What is needed: Can you put each line of the data below into a Markdown table with two columns, "No." for the row number and "Text" for the line, leaving out any blank lines?

Extracted records:
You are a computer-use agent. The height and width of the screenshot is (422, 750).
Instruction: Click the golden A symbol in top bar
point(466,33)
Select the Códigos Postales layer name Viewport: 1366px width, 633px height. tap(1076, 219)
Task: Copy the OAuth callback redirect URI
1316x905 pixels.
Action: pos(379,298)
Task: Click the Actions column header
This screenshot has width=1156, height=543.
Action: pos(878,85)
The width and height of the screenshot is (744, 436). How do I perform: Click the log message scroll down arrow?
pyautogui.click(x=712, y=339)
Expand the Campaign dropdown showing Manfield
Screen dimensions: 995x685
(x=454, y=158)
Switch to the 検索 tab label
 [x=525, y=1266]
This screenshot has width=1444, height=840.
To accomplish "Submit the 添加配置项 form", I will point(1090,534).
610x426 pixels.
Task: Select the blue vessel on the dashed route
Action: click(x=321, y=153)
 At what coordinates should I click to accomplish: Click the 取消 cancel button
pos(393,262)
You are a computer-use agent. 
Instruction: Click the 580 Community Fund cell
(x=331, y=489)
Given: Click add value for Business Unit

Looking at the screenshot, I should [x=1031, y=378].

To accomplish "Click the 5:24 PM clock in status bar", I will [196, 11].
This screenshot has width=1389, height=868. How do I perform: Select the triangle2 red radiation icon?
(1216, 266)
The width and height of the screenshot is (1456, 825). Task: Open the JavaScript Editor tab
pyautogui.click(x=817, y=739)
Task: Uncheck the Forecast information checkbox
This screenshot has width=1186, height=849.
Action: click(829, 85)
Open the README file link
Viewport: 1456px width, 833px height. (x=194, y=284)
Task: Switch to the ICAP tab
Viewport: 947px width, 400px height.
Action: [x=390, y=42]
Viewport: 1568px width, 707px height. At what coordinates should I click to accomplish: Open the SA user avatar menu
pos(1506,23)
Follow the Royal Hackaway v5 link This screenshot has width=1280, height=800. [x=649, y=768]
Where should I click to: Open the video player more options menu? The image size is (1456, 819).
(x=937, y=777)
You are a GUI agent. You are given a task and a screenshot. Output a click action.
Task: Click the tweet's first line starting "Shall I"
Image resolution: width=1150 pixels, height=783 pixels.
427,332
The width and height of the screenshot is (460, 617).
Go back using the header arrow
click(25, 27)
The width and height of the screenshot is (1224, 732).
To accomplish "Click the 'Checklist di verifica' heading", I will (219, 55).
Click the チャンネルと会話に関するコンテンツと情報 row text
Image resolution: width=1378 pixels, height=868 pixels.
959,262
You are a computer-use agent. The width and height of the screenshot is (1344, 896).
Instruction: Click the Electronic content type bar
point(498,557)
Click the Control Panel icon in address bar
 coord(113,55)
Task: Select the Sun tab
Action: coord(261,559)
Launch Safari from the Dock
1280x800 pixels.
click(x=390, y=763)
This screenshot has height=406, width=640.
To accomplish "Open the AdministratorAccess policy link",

Answer to this exercise:
| No. | Text |
|---|---|
| 1 | You are a computer-use agent. The height and width of the screenshot is (422, 750). |
| 2 | Instruction: Click the golden A symbol in top bar |
| 3 | point(466,33) |
| 4 | Select the Códigos Postales layer name Viewport: 1366px width, 633px height. tap(1076, 219) |
| 5 | Task: Copy the OAuth callback redirect URI |
| 6 | 1316x905 pixels. |
| 7 | Action: pos(379,298) |
| 8 | Task: Click the Actions column header |
| 9 | This screenshot has width=1156, height=543. |
| 10 | Action: pos(878,85) |
| 11 | The width and height of the screenshot is (744, 436). How do I perform: Click the log message scroll down arrow? |
| 12 | pyautogui.click(x=712, y=339) |
| 13 | Expand the Campaign dropdown showing Manfield |
| 14 | Screen dimensions: 995x685 |
| 15 | (x=454, y=158) |
| 16 | Switch to the 検索 tab label |
| 17 |  [x=525, y=1266] |
| 18 | This screenshot has width=1444, height=840. |
| 19 | To accomplish "Submit the 添加配置项 form", I will point(1090,534). |
| 20 | 610x426 pixels. |
| 21 | Task: Select the blue vessel on the dashed route |
| 22 | Action: click(x=321, y=153) |
| 23 |  At what coordinates should I click to accomplish: Click the 取消 cancel button |
| 24 | pos(393,262) |
| 25 | You are a computer-use agent.  |
| 26 | Instruction: Click the 580 Community Fund cell |
| 27 | (x=331, y=489) |
| 28 | Given: Click add value for Business Unit |
| 29 | Looking at the screenshot, I should [x=1031, y=378]. |
| 30 | To accomplish "Click the 5:24 PM clock in status bar", I will [196, 11]. |
| 31 | This screenshot has width=1389, height=868. How do I perform: Select the triangle2 red radiation icon? |
| 32 | (1216, 266) |
| 33 | The width and height of the screenshot is (1456, 825). Task: Open the JavaScript Editor tab |
| 34 | pyautogui.click(x=817, y=739) |
| 35 | Task: Uncheck the Forecast information checkbox |
| 36 | This screenshot has width=1186, height=849. |
| 37 | Action: click(829, 85) |
| 38 | Open the README file link |
| 39 | Viewport: 1456px width, 833px height. (x=194, y=284) |
| 40 | Task: Switch to the ICAP tab |
| 41 | Viewport: 947px width, 400px height. |
| 42 | Action: [x=390, y=42] |
| 43 | Viewport: 1568px width, 707px height. At what coordinates should I click to accomplish: Open the SA user avatar menu |
| 44 | pos(1506,23) |
| 45 | Follow the Royal Hackaway v5 link This screenshot has width=1280, height=800. [x=649, y=768] |
| 46 | Where should I click to: Open the video player more options menu? The image size is (1456, 819). |
| 47 | (x=937, y=777) |
| 48 | You are a GUI agent. You are given a task and a screenshot. Output a click action. |
| 49 | Task: Click the tweet's first line starting "Shall I" |
| 50 | Image resolution: width=1150 pixels, height=783 pixels. |
| 51 | 427,332 |
| 52 | The width and height of the screenshot is (460, 617). |
| 53 | Go back using the header arrow |
| 54 | click(25, 27) |
| 55 | The width and height of the screenshot is (1224, 732). |
| 56 | To accomplish "Click the 'Checklist di verifica' heading", I will (219, 55). |
| 57 | Click the チャンネルと会話に関するコンテンツと情報 row text |
| 58 | Image resolution: width=1378 pixels, height=868 pixels. |
| 59 | 959,262 |
| 60 | You are a computer-use agent. The width and height of the screenshot is (1344, 896). |
| 61 | Instruction: Click the Electronic content type bar |
| 62 | point(498,557) |
| 63 | Click the Control Panel icon in address bar |
| 64 |  coord(113,55) |
| 65 | Task: Select the Sun tab |
| 66 | Action: coord(261,559) |
| 67 | Launch Safari from the Dock |
| 68 | 1280x800 pixels. |
| 69 | click(x=390, y=763) |
| 70 | This screenshot has height=406, width=640. |
| 71 | To accomplish "Open the AdministratorAccess policy link", |